Theorem $26D$ makes no real use of the finiteness of the language. This is because every sentence can only use finitely many symbols. Really the only way complexity can enter the picture is if the language we're looking at is itself of high complexity, in which case the set of sentences in that language itself (not even thinking about the set of sentences in that language with finite models, yet) will be of high complexity. But this has nothing to do with the finite model property. A bit more precisely, as long as $\Sigma$ is a computable language, the set of $\Sigma$-sentences which have finite models is c.e. - given a computable language $\Sigma$ and a $\Sigma$-sentence $\sigma$, let $\Sigma_0$ be the finite fragment of $\Sigma$ which actually appears in $\sigma$ and search through the finite $\Sigma_0$-structures for one satisfying $\sigma$.
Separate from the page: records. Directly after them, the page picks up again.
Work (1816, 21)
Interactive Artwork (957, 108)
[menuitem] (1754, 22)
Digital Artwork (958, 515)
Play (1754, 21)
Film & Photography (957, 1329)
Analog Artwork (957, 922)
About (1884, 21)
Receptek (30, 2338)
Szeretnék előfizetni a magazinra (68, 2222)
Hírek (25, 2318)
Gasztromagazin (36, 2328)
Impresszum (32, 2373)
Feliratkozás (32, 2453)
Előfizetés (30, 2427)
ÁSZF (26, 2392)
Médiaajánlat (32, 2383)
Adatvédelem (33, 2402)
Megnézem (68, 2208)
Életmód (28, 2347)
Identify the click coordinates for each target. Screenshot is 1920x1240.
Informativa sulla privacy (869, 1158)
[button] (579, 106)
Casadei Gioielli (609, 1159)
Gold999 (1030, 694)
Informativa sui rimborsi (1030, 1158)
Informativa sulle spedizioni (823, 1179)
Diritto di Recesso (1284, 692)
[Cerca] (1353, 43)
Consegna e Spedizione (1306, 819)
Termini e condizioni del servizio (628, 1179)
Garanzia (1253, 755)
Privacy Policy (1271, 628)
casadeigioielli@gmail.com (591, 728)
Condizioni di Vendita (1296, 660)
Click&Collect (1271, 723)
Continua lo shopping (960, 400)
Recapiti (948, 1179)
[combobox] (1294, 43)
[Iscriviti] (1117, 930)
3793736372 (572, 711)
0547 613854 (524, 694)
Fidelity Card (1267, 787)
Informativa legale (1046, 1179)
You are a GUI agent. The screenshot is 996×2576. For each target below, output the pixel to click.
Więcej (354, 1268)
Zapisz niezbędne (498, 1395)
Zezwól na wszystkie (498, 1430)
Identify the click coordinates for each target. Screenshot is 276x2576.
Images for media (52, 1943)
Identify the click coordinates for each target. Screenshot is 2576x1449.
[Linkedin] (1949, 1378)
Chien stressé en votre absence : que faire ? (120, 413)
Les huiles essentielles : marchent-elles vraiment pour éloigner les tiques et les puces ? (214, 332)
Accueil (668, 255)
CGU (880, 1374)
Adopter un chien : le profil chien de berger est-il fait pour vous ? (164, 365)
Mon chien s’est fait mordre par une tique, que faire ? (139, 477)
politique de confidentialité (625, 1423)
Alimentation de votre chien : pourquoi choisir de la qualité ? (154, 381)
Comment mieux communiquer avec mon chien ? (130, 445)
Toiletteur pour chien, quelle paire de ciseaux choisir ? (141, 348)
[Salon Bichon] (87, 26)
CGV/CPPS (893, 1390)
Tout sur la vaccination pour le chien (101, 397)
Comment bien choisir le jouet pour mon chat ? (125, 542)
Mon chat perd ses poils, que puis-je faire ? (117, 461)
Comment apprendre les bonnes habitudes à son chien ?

Theorem $26C$, by contrast, absolutely does rely on a finite language. Take for example a language with a unary relation symbol $U_i$ for each $i\in\mathbb{N}$ (note that this language is computable!). For each set $X\subseteq\mathbb{N}$, let $\mathfrak{M}_X$ be the structure whose universe consists of a single element, such that $U_i$ holds on that element iff $i\in X$. Then $Th(\mathfrak{M}_X)$ computes $X$ since we have $$i\in X\iff\mathfrak{M}_X\models\exists xU_i(x).$$ So now just pick some really complicated $X$.
Informally speaking, the infinite language lets us "access" each of the bits of $X$ (using one symbol per bit), and so code the entire complexity of $X$ into the theory of the resulting structure. If we tried to do this with only finitely many $U_i$s, we'd only get finitely much information about $X$, which - regardless of how complicated $X$ is - would be computable. And the fact that every finite structure in a finite language has a computable theory demonstrates that there's no clever way around this.